Locate the field data
After you locate the label, you must locate the adjacent field data.
The field data is usually to the right of the label, but it might also be above or below the label. Additionally, you might need to group words together if the data you are searching for includes spaces.
The full page recognition engine organizes the recognition results in the CCO file as a coordinate-based grid of lines and words. Each word is assigned a different position in the grid.
| 1 | 2 | 3 | 4 | 5 | 6 | 7 | 8 | 9 | 10 | |
|---|---|---|---|---|---|---|---|---|---|---|
| 1 | Car | Rental | #4 | |||||||
| 2 | Pickup | Details | Return | Details | ||||||
| 3 | Date: | Mon, | Jan | 10, | 2011 | Date: | Fri, | Jan | 14, | 2011 |
| 4 | Time: | 11:00AM | Time: | 04:00PM | ||||||
| 5 | Location: | Orlando | (MCO) | Location: | Orlando | (MCO) |
This structure allows you to move around the recognition results by using the Locate library's navigation actions. The library also includes actions for grouping words together.

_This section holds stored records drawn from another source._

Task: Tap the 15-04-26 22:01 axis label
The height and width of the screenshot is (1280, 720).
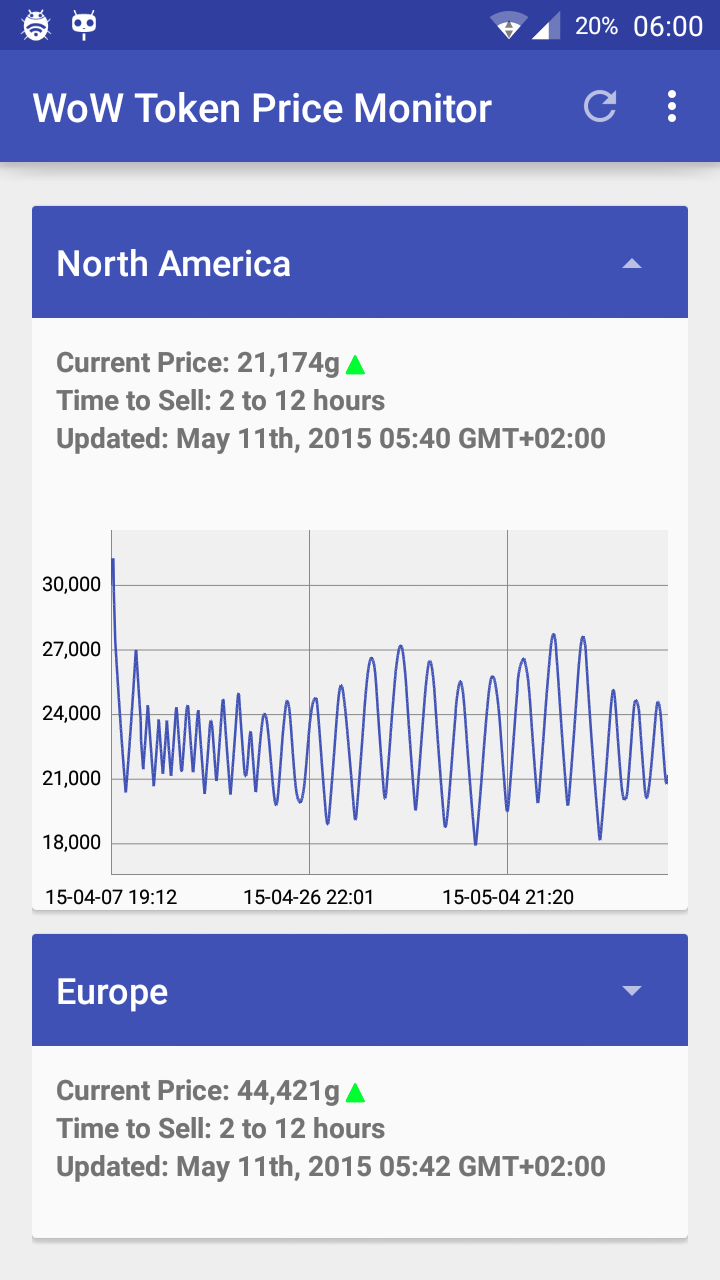Action: click(x=308, y=897)
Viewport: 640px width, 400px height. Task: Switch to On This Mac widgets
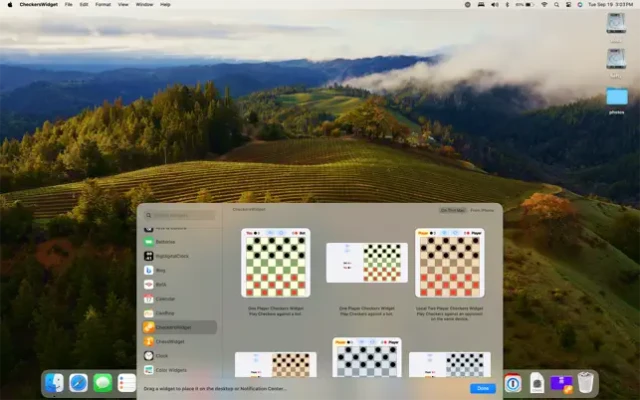pos(453,210)
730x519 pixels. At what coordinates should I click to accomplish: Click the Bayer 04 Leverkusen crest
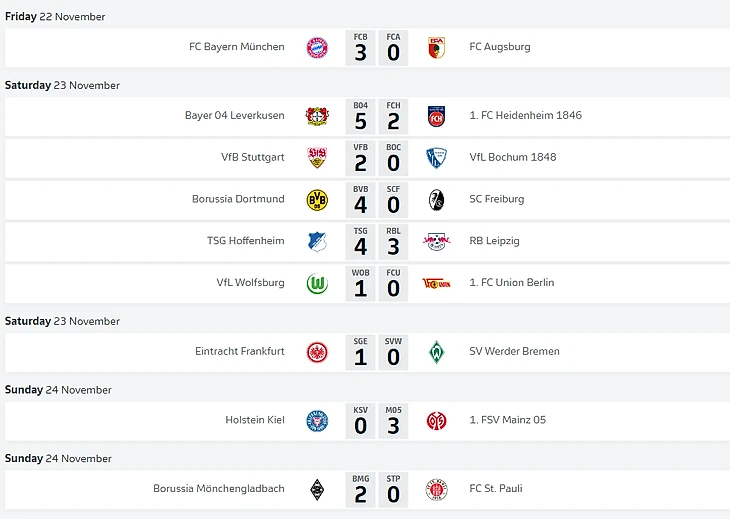point(317,116)
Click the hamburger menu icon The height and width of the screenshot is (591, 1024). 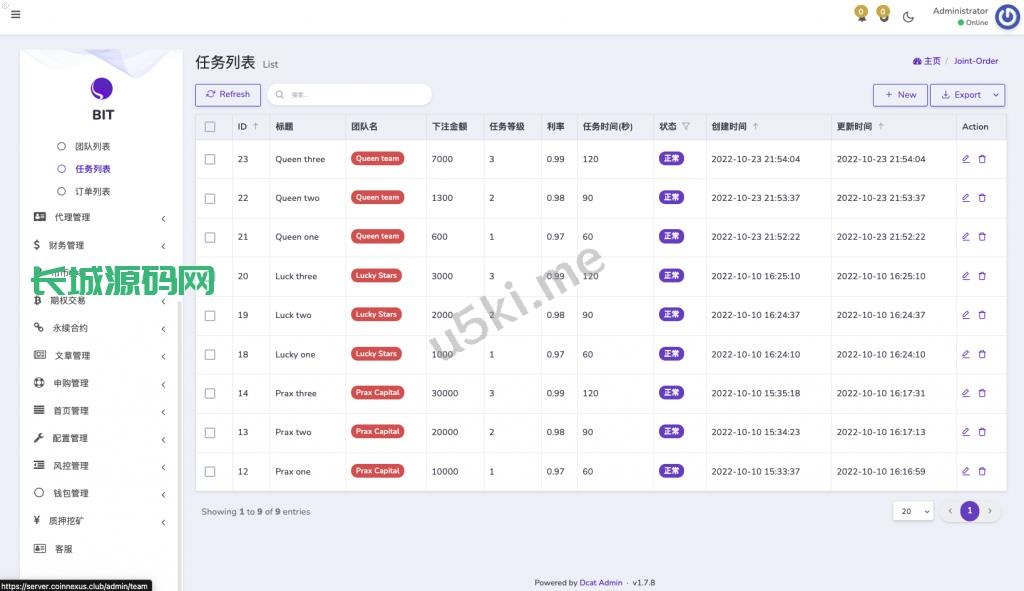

| Library | Action | Description |
|---|---|---|
| Locate | GoRightWord | Moves the specified number of words to the right of the previously found word or phrase. |
| Locate | GoDown(Up)Line | Moves down (up) the specified number of lines from the previously found word or phrase and selects the first word. |
| Locate | GroupWordsRIGHT(LEFT) | Groups words to the right (left) of the previously found word if they are no more than the specified number of character widths apart. |
| Locate | GroupWords | Groups words to the left and right of the previously found word if they are no more than the specified number of character widths apart. |
The TravelDocs Recognize ruleset contains a rule that searches for the word Date and then goes one word to the right to obtain the data. The GroupWordsRIGHT action is required because, without it, you would get only the first word (Mon, in the Car Rental #4 example). The parameter 2 instructs the rule to group words that are two or fewer character widths apart.